• **INSTRUCTIONS FOR THE TASK**
Beginning with the line that holds "เอนเตอร์เทน (256, 64)", retype the rest of the listing exactly, last line included.

• **INPUT RECORDS**
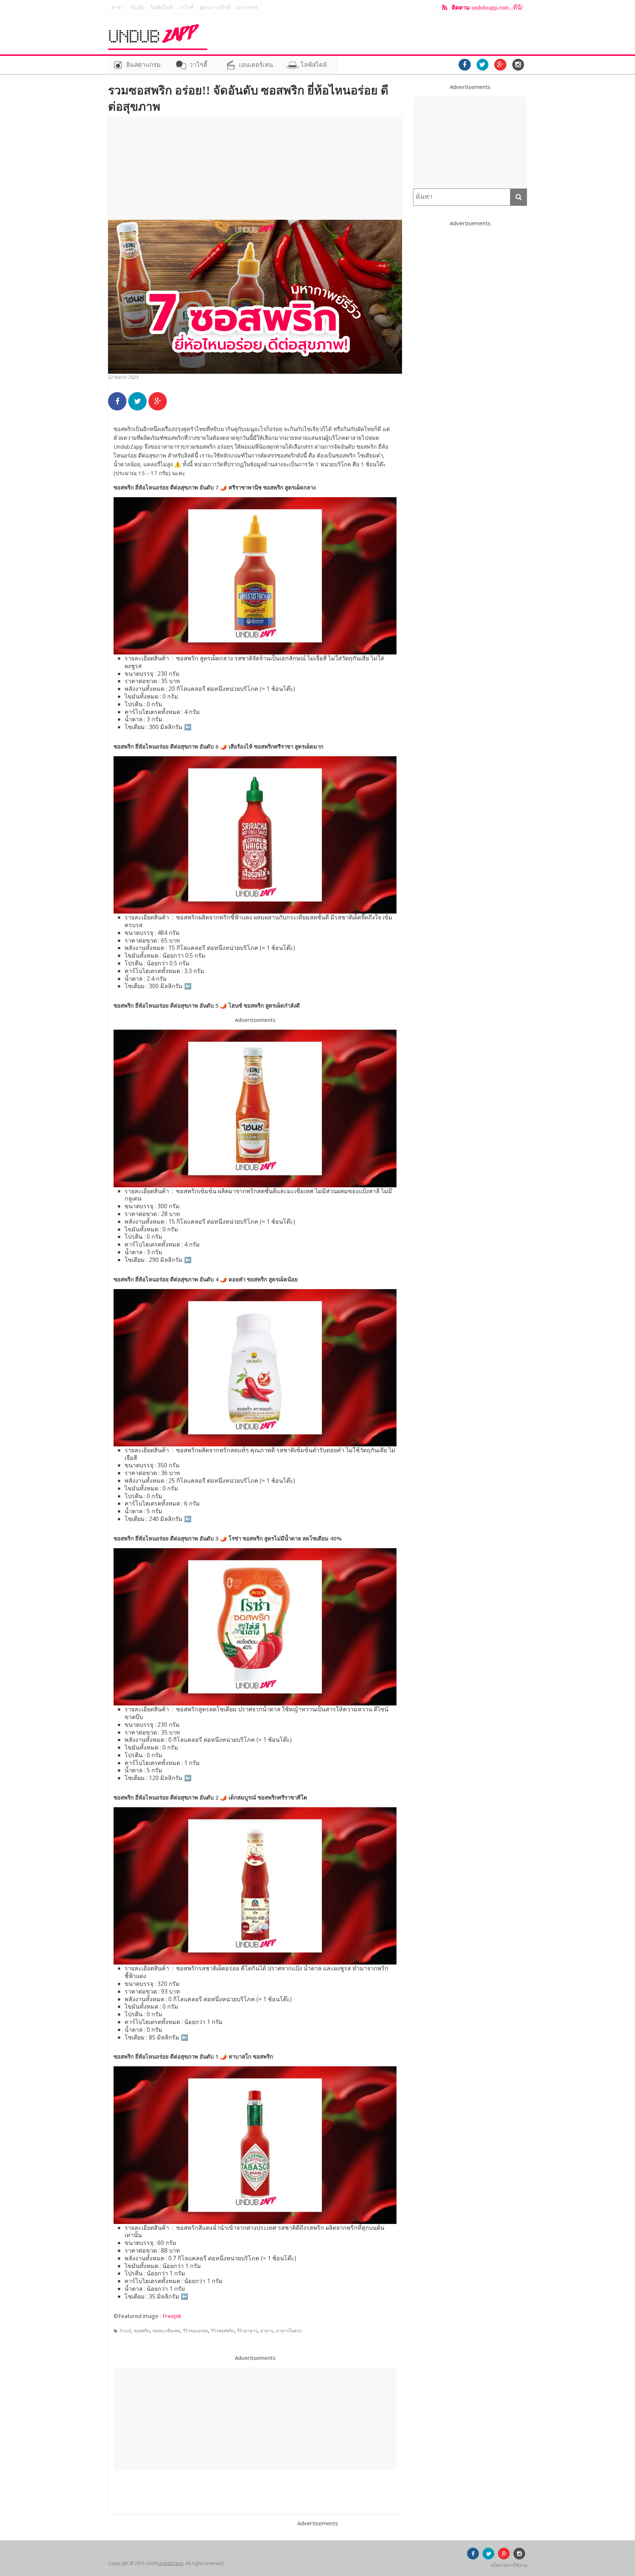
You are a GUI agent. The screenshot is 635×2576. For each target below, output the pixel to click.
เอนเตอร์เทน (256, 64)
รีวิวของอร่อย (195, 2331)
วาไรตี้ (186, 7)
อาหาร (266, 2331)
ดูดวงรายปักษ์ (215, 7)
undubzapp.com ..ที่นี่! (487, 7)
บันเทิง (137, 7)
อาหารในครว (289, 2331)
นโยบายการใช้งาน (509, 2565)
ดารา (117, 7)
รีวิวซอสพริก (222, 2331)
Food (125, 2331)
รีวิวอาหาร (247, 2331)
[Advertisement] (255, 168)
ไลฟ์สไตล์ (162, 7)
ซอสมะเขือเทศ (166, 2331)
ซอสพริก (142, 2331)
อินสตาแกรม (143, 64)
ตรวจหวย (247, 7)
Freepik (171, 2316)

• **PROBLEM SOLUTION**
เอนเตอร์เทน (256, 64)
รีวิวของอร่อย (195, 2331)
วาไรตี้ (186, 7)
อาหาร (266, 2331)
ดูดวงรายปักษ์ (215, 7)
undubzapp.com ..ที่นี่! (487, 7)
บันเทิง (137, 7)
อาหารในครว (289, 2331)
นโยบายการใช้งาน (509, 2565)
ดารา (117, 7)
รีวิวซอสพริก (222, 2331)
Food (125, 2331)
รีวิวอาหาร (247, 2331)
[Advertisement] (255, 168)
ไลฟ์สไตล์ (162, 7)
ซอสมะเขือเทศ (166, 2331)
ซอสพริก (142, 2331)
อินสตาแกรม (143, 64)
ตรวจหวย (247, 7)
Freepik (171, 2316)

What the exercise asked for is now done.